[Stored items]
════════
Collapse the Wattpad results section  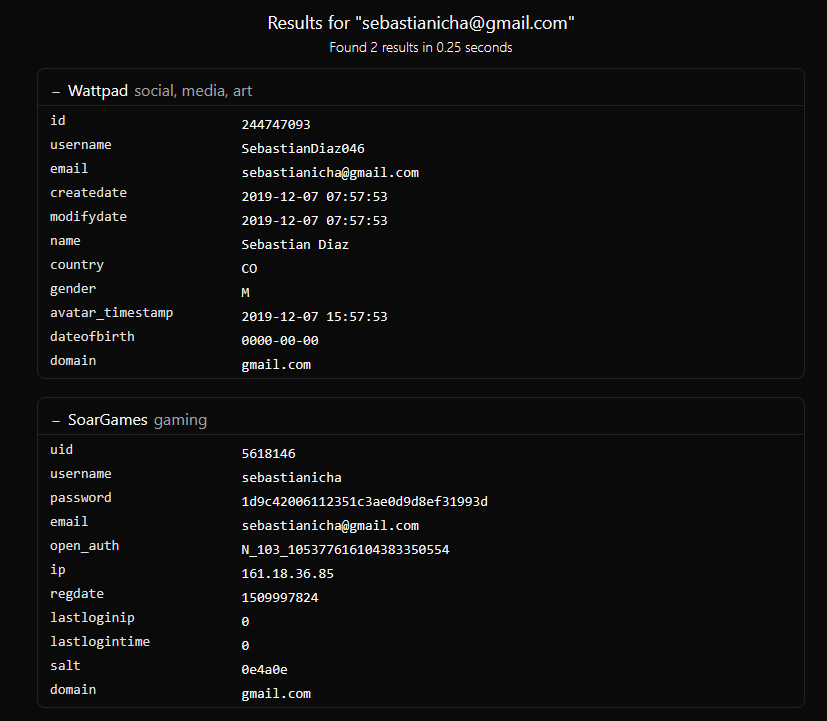[x=56, y=91]
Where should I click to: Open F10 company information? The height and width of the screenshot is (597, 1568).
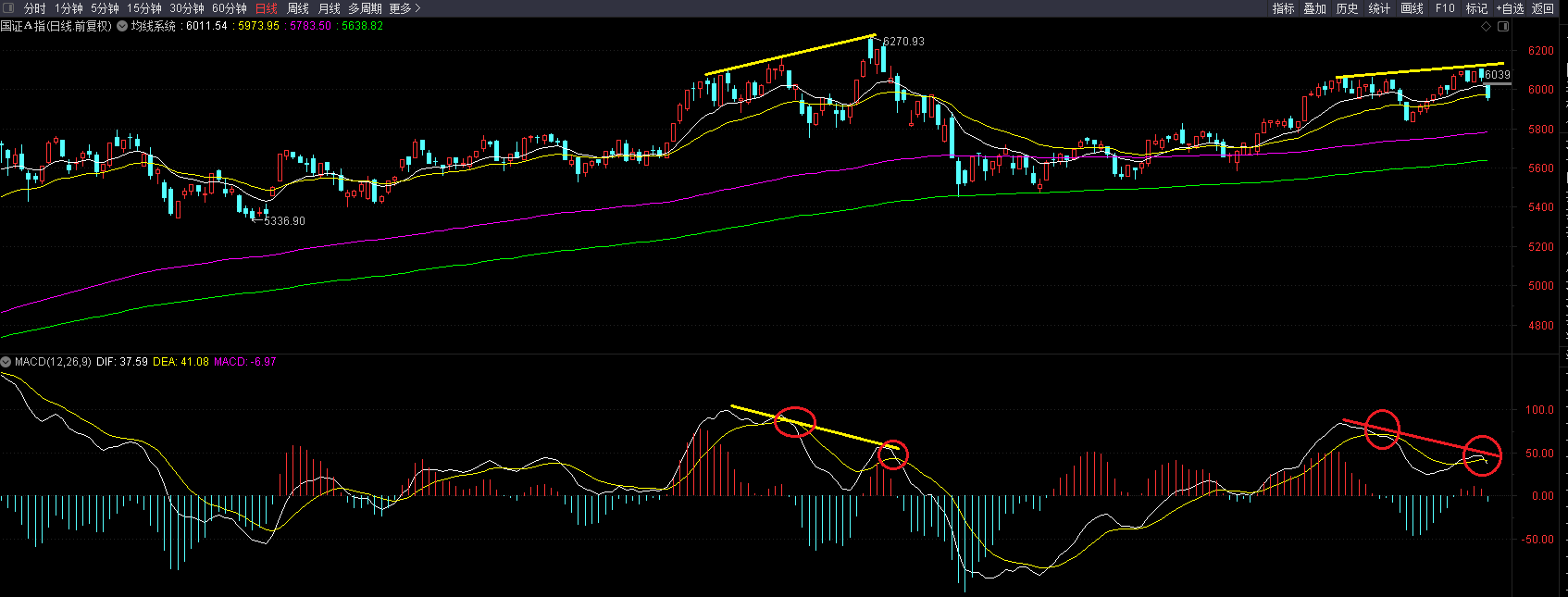(1445, 8)
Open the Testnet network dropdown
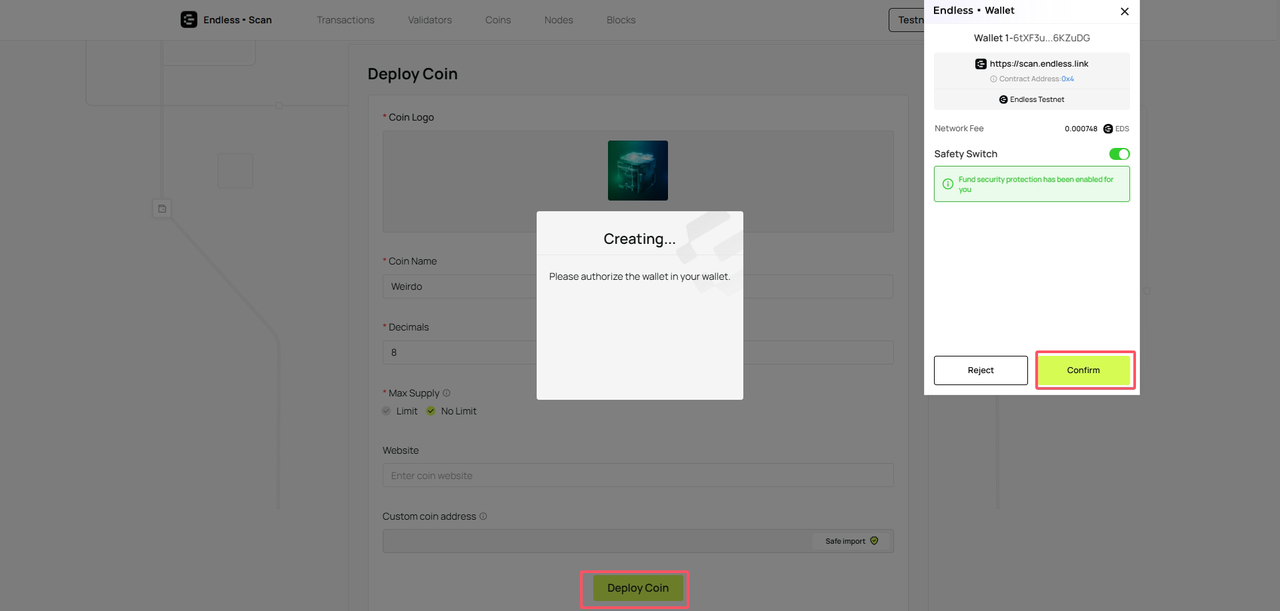This screenshot has height=611, width=1280. (906, 20)
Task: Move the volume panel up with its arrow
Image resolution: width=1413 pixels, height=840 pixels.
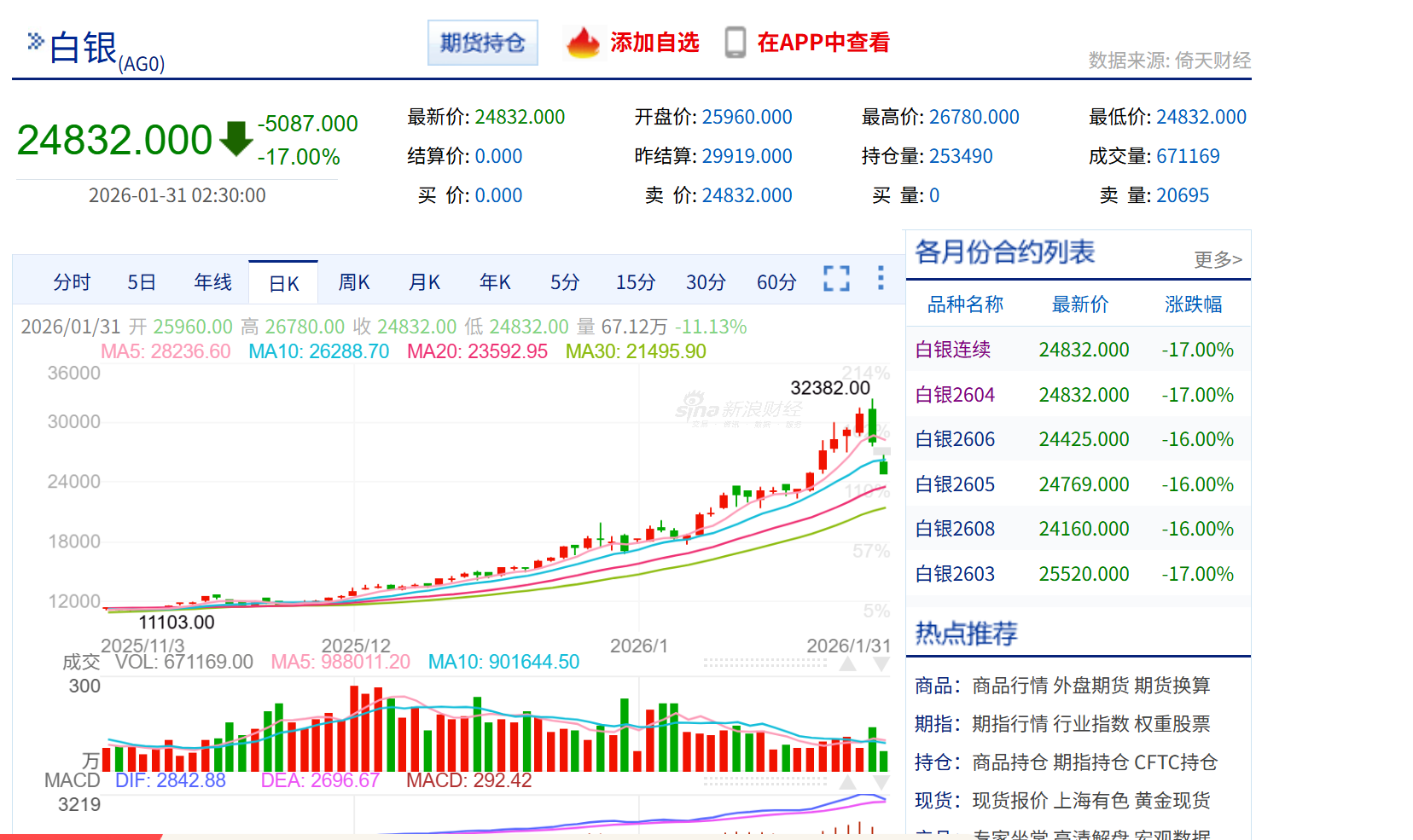Action: tap(847, 664)
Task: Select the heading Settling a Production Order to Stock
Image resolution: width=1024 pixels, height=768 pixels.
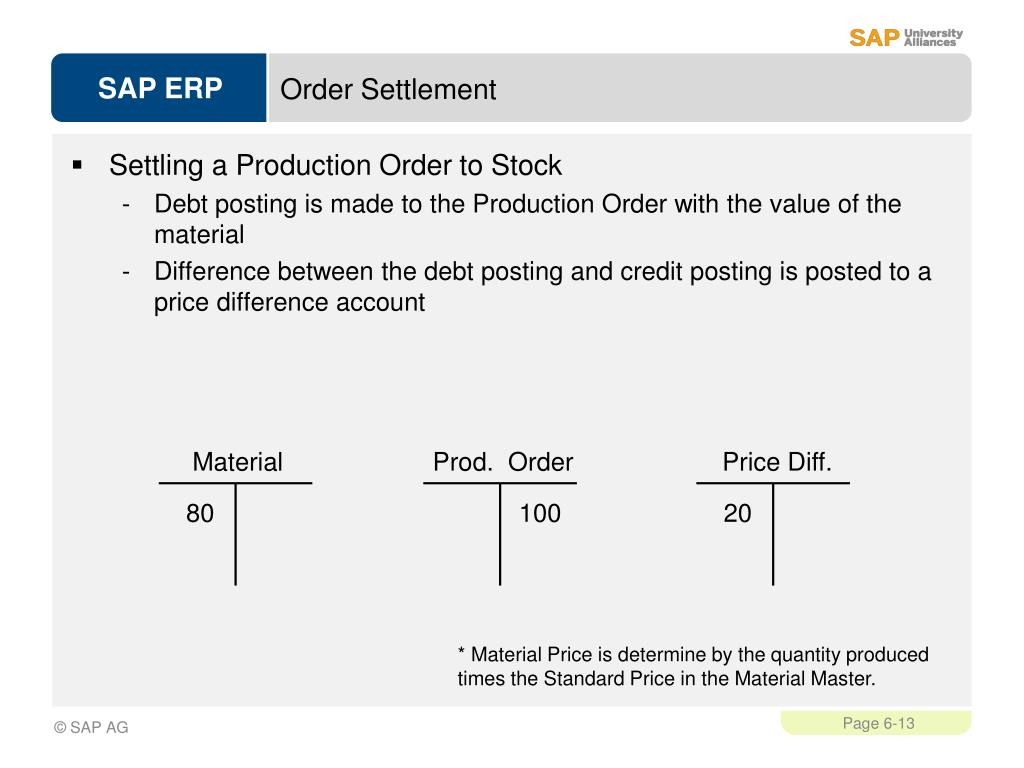Action: [335, 165]
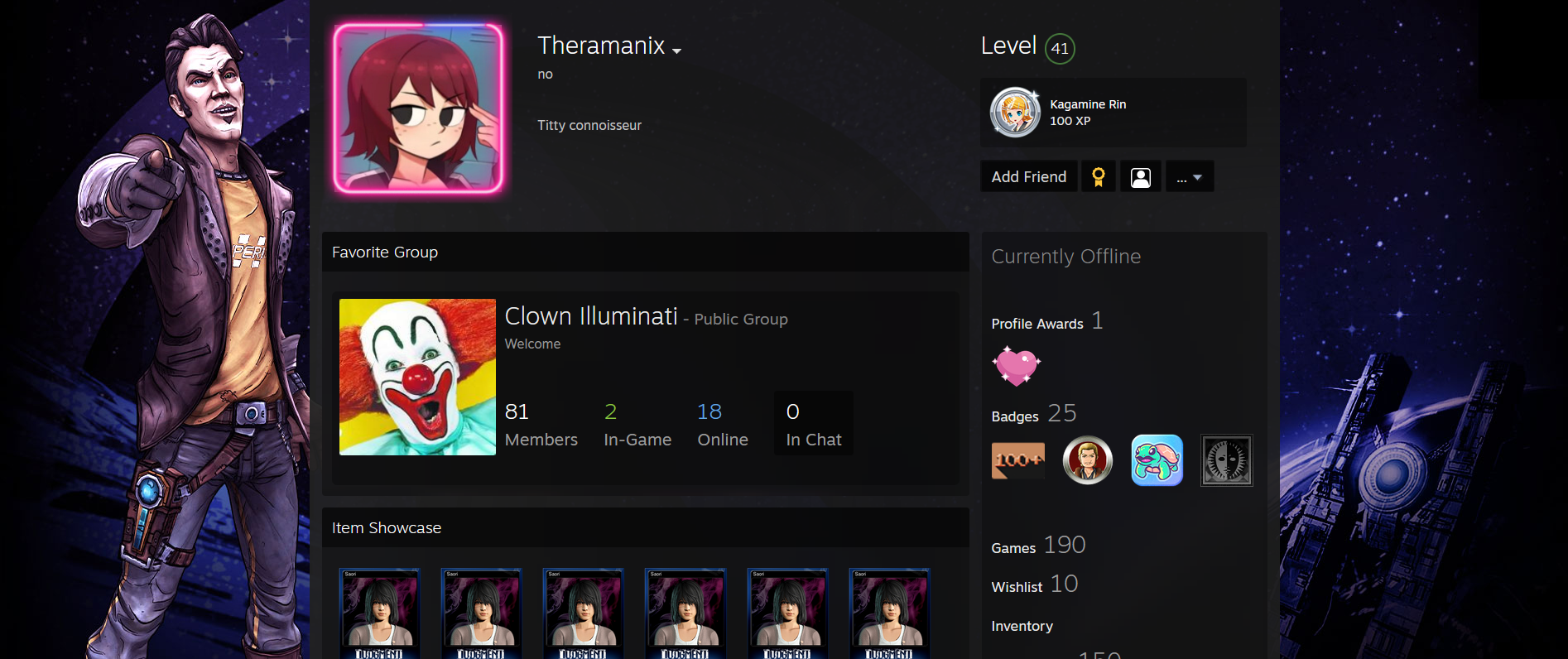This screenshot has height=659, width=1568.
Task: Open the Badges list
Action: (1015, 416)
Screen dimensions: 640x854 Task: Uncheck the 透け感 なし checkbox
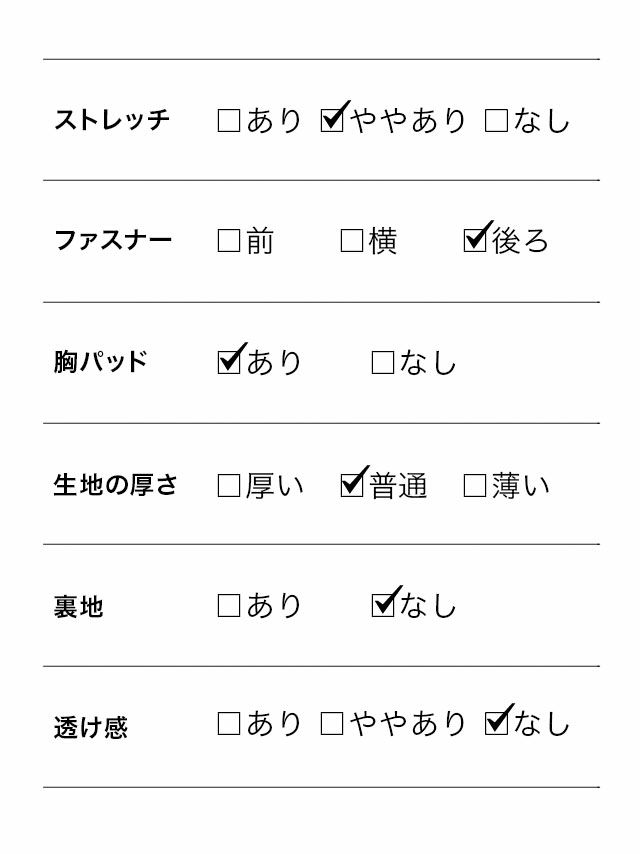(x=496, y=723)

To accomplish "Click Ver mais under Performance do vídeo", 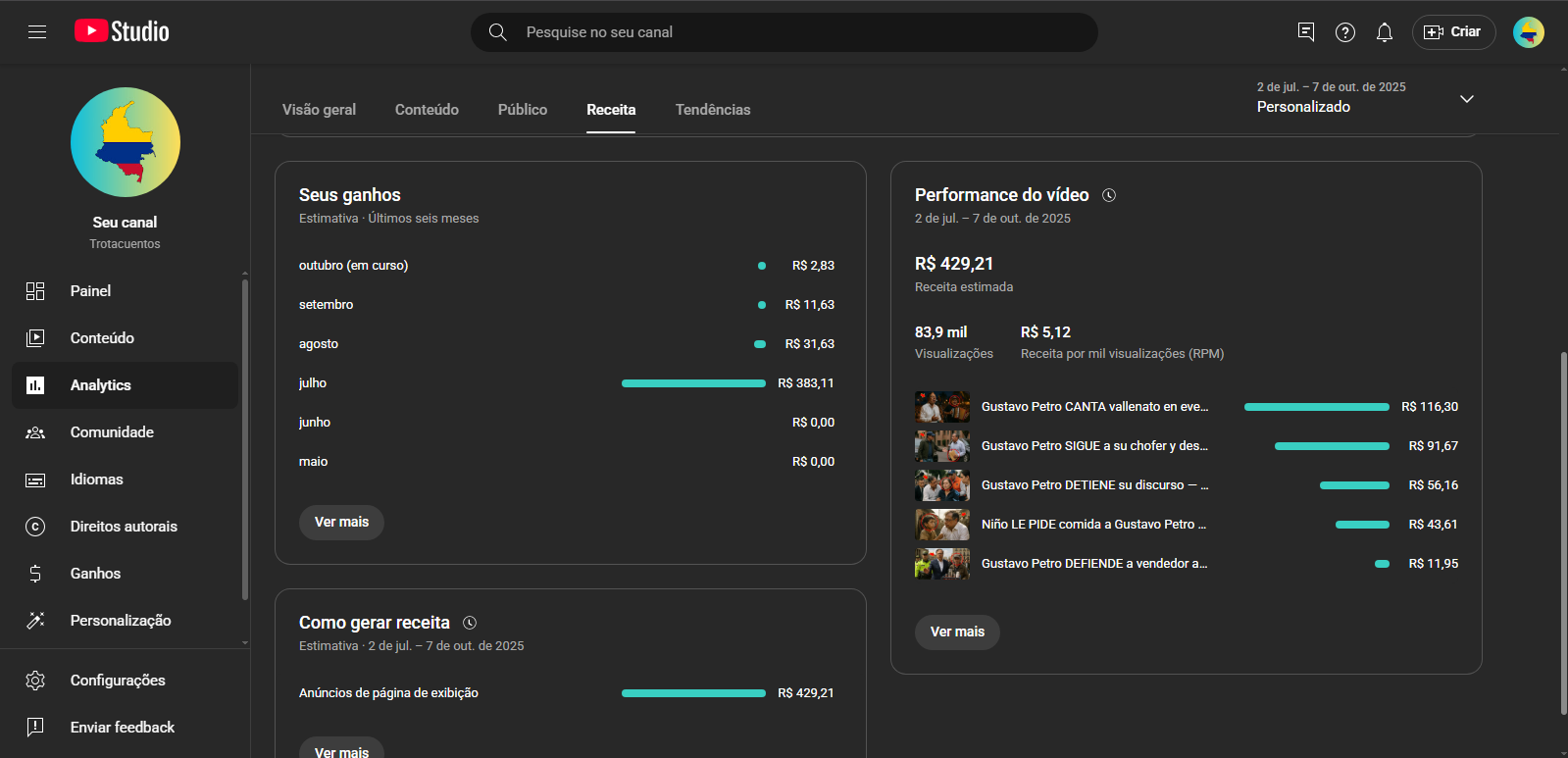I will pyautogui.click(x=957, y=632).
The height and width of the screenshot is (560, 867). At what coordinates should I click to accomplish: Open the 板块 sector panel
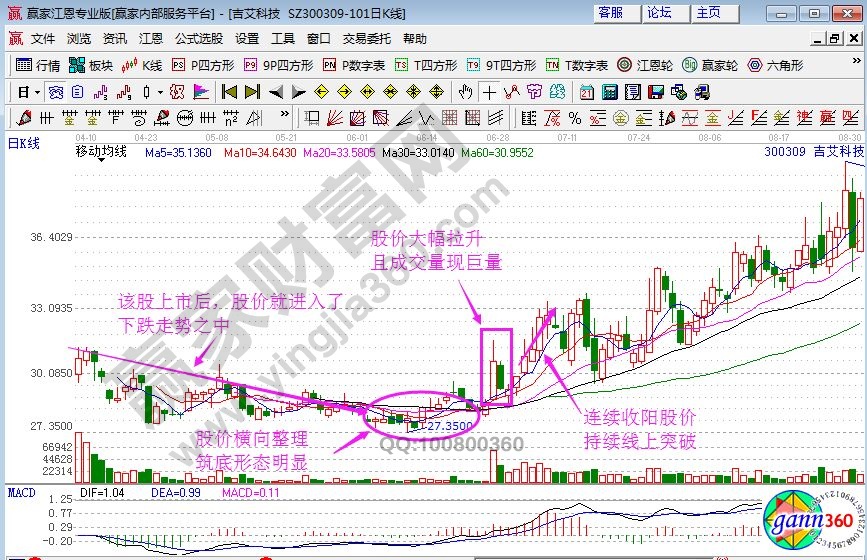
════════
Every line above that holds the word "panel" is to be found and copied.

Task: Move the volume panel up with its arrow
The height and width of the screenshot is (560, 867). At what coordinates should I click to accomplish: Open the 板块 sector panel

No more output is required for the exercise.